### [WHAT TO PRODUCE]
The answer must consist of each line of the records below that contains the string "circles".

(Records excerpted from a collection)
= = = =

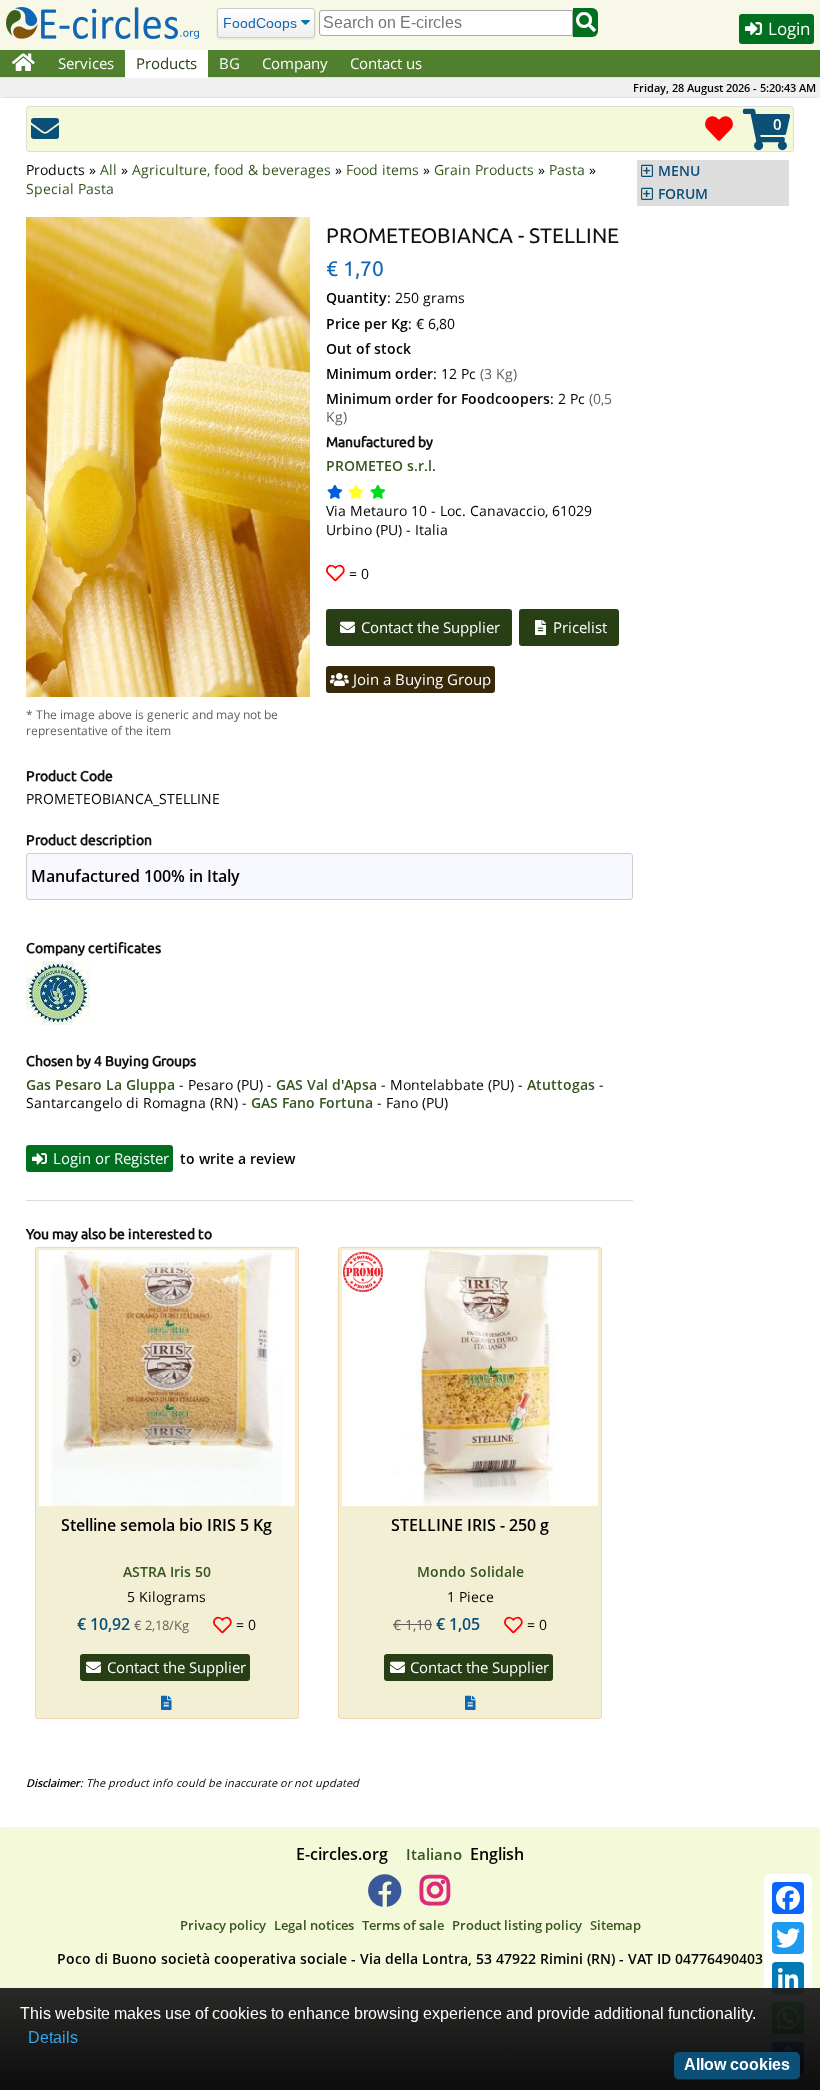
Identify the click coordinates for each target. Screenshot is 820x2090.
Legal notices (314, 1925)
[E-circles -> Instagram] (434, 1898)
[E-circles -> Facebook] (384, 1898)
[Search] (585, 22)
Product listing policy (517, 1925)
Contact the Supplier (428, 627)
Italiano (434, 1854)
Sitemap (615, 1925)
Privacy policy (223, 1925)
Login (787, 28)
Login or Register (109, 1158)
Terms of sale (403, 1925)
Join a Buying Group (420, 679)
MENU (679, 171)
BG (229, 63)
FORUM (683, 194)
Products (166, 63)
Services (86, 63)
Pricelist (578, 627)
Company (295, 63)
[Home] (23, 64)
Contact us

= = = =

### [RESPONSE TO THIS EXERCISE]
[E-circles -> Instagram] (434, 1898)
[E-circles -> Facebook] (384, 1898)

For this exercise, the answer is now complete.